RECORDS SUPPLIED:
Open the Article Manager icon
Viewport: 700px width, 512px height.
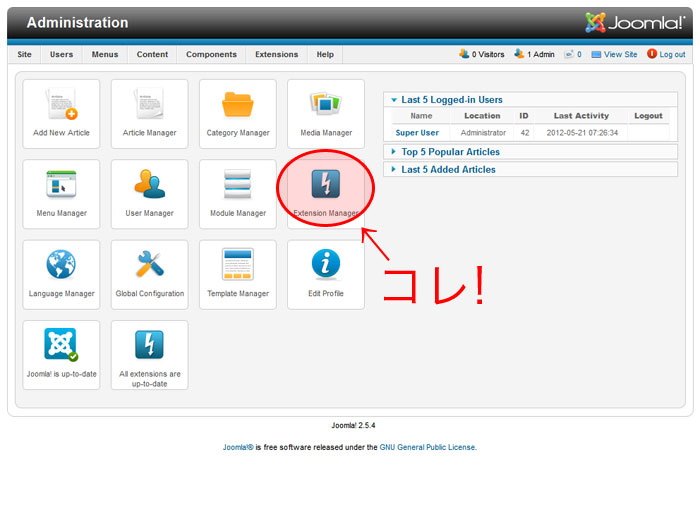click(x=149, y=105)
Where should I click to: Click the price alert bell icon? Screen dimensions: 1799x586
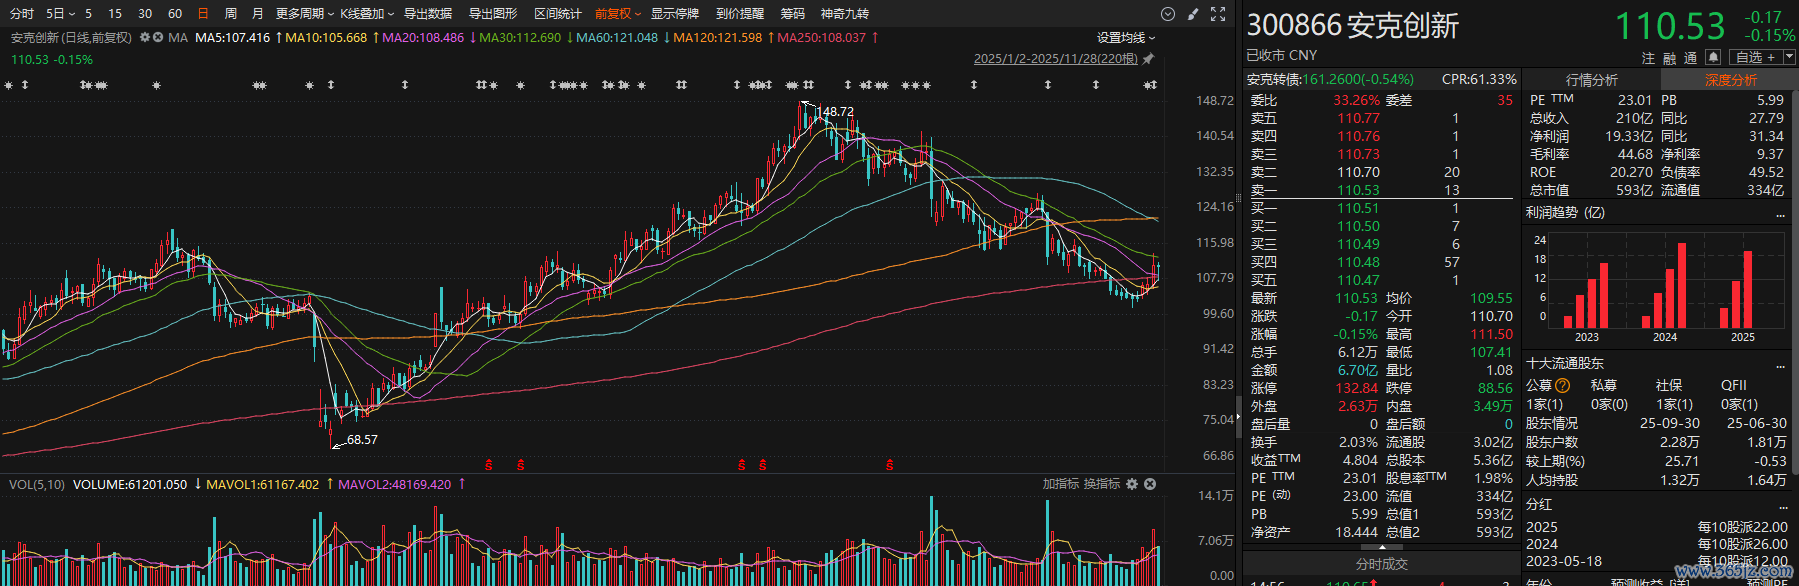(x=1713, y=57)
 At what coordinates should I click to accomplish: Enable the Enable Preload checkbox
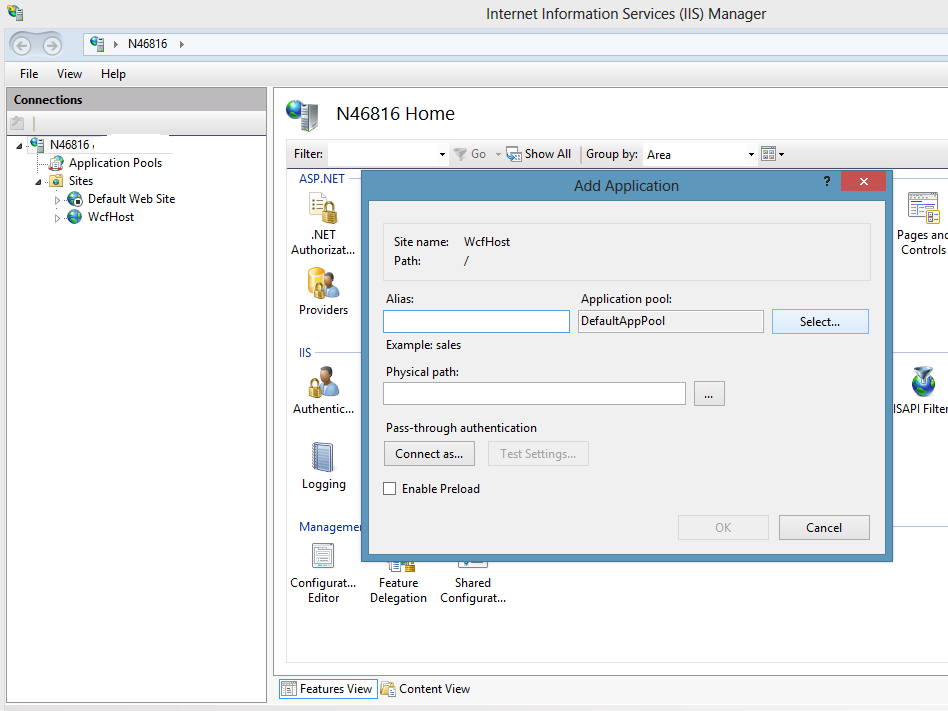tap(390, 489)
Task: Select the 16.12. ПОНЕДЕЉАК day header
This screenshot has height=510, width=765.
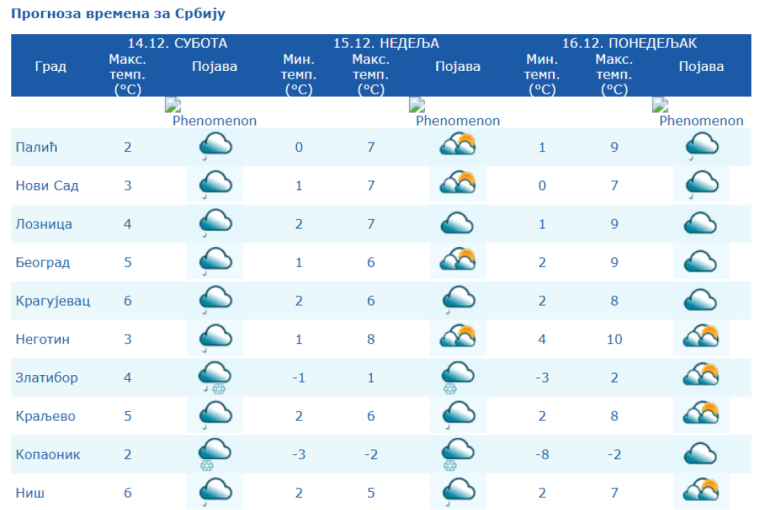Action: [x=629, y=44]
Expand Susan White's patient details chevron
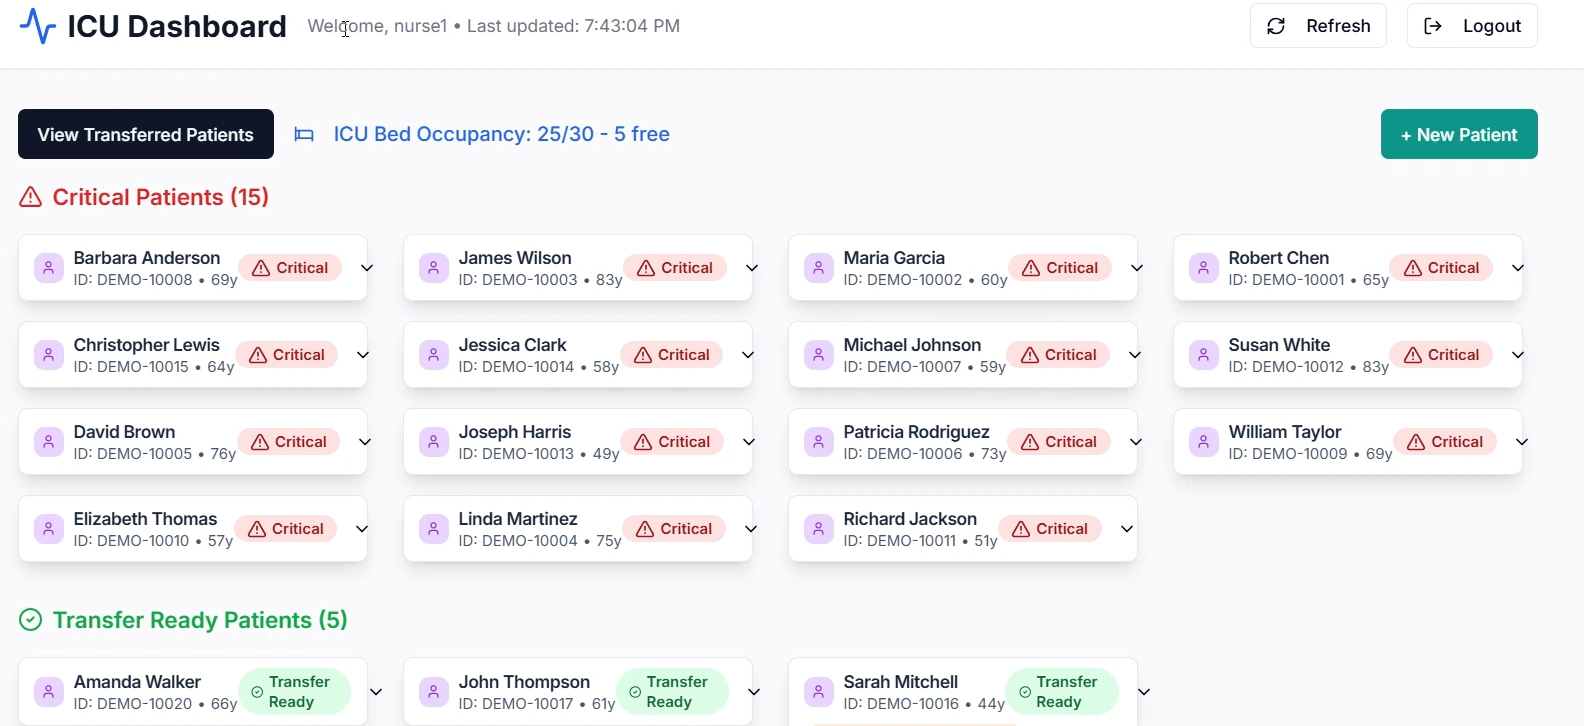This screenshot has width=1584, height=726. coord(1517,355)
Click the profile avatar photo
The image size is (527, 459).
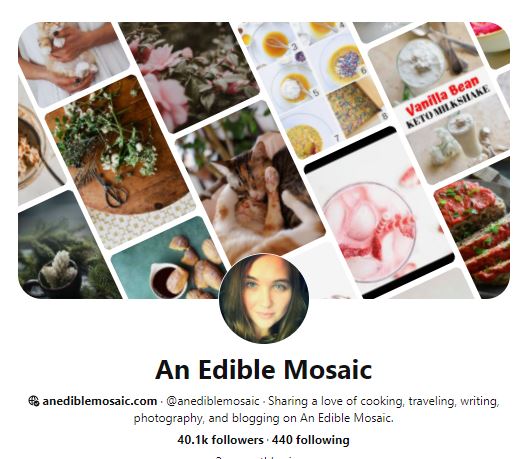(x=264, y=299)
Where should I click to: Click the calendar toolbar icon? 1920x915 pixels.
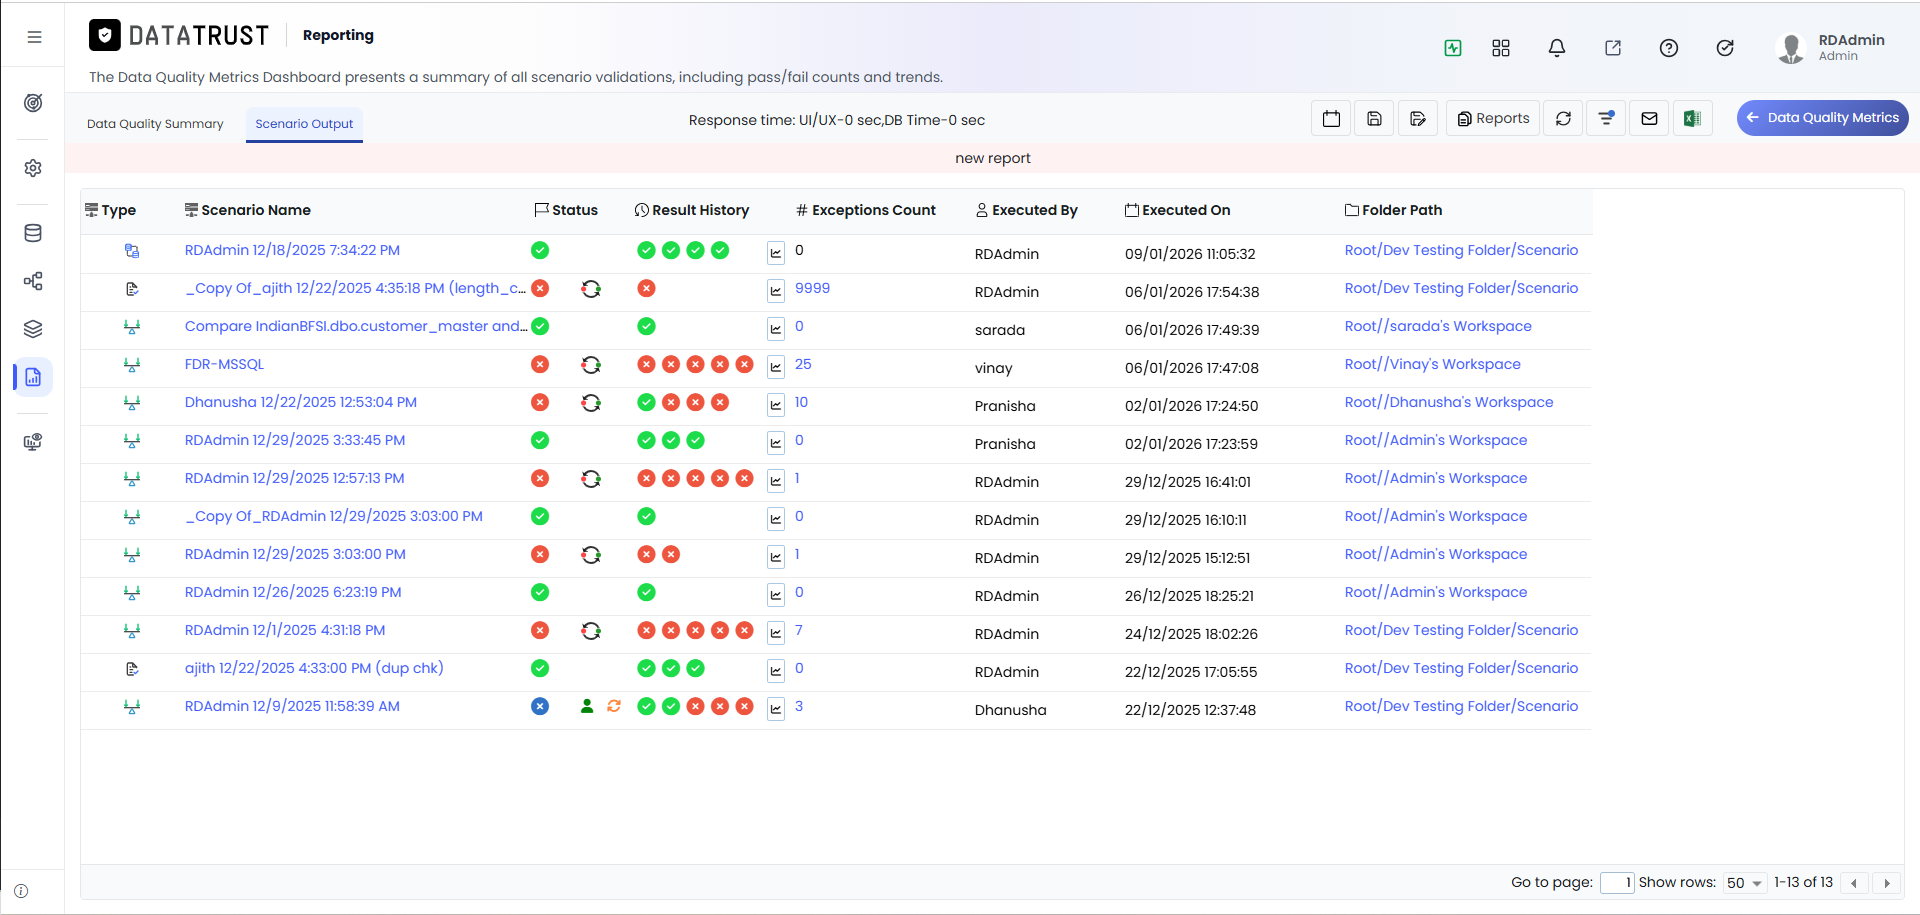1331,118
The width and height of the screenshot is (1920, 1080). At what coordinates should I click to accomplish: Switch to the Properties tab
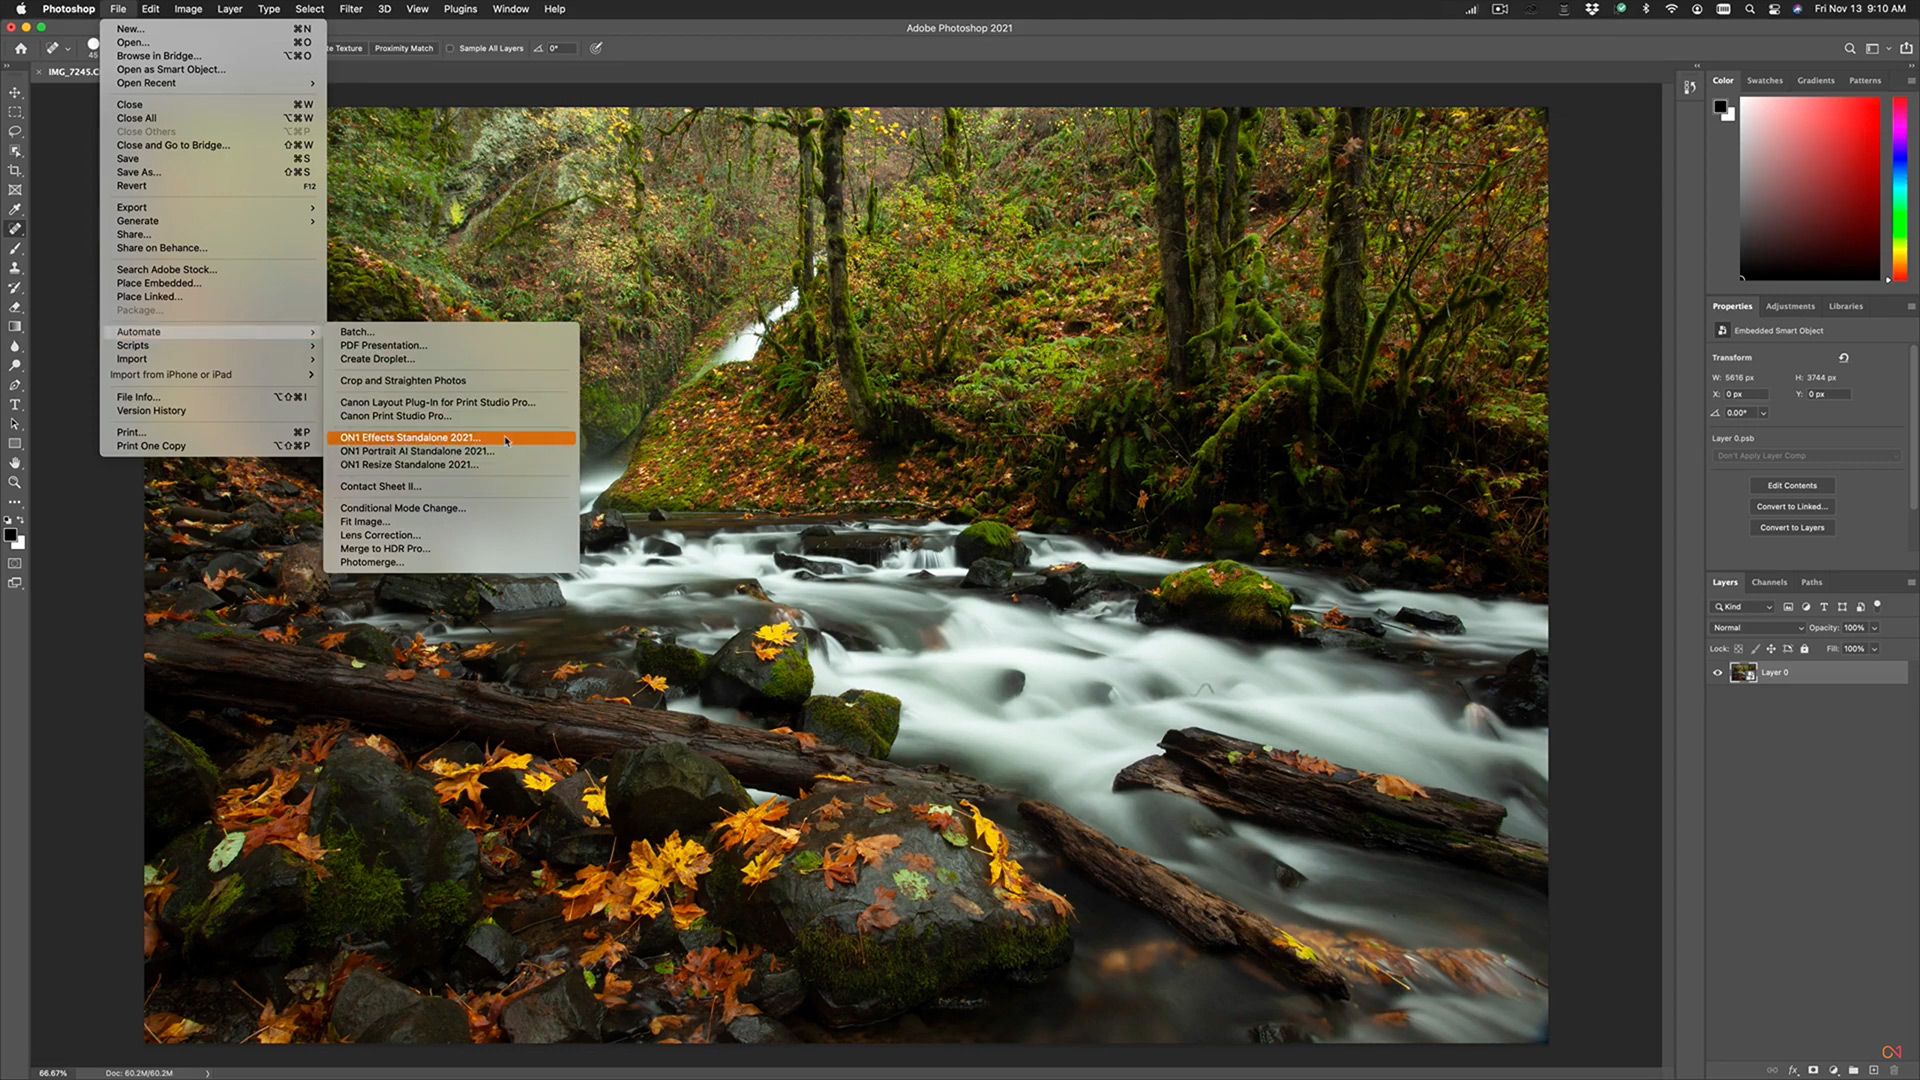pos(1731,306)
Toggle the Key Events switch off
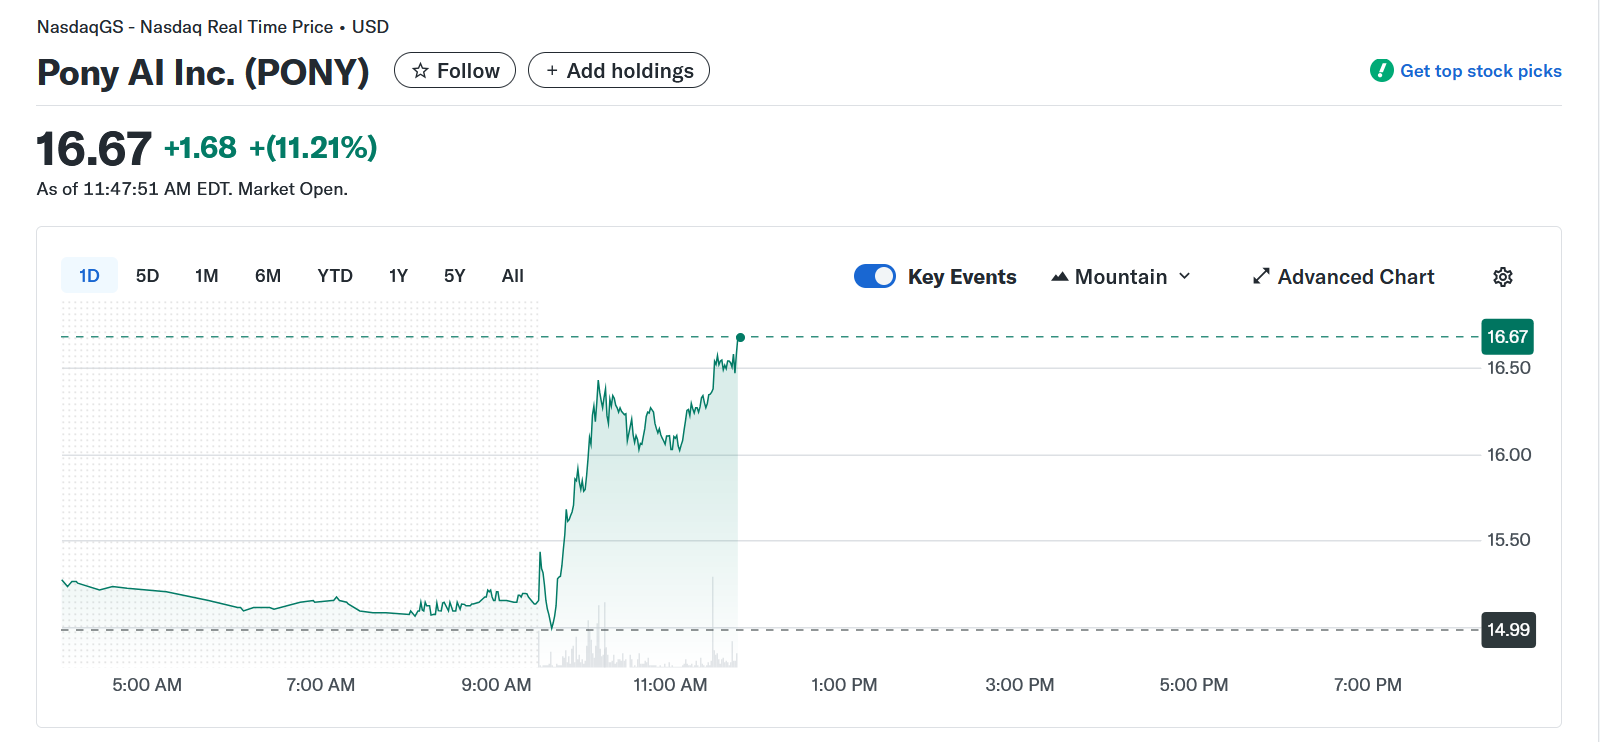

PROBLEM: Copy the entries above verbatim. Pictures do not belong in the copy.

SOLUTION FOR THIS TASK:
Open the Article Manager icon
Viewport: 700px width, 512px height.
click(x=149, y=105)
Where should I click to: Click the price alert bell icon? Screen dimensions: 1799x586
(x=1713, y=57)
 At what coordinates should I click to accomplish: Enable the Enable Preload checkbox
tap(390, 489)
Task: Select the 16.12. ПОНЕДЕЉАК day header
This screenshot has height=510, width=765.
Action: [x=629, y=44]
Expand Susan White's patient details chevron
This screenshot has width=1584, height=726. coord(1517,355)
Click the profile avatar photo
The image size is (527, 459).
(x=264, y=299)
Where should I click to: Click the calendar toolbar icon? 1920x915 pixels.
1331,118
The width and height of the screenshot is (1920, 1080). At what coordinates should I click to accomplish: Switch to the Properties tab
pos(1731,306)
Toggle the Key Events switch off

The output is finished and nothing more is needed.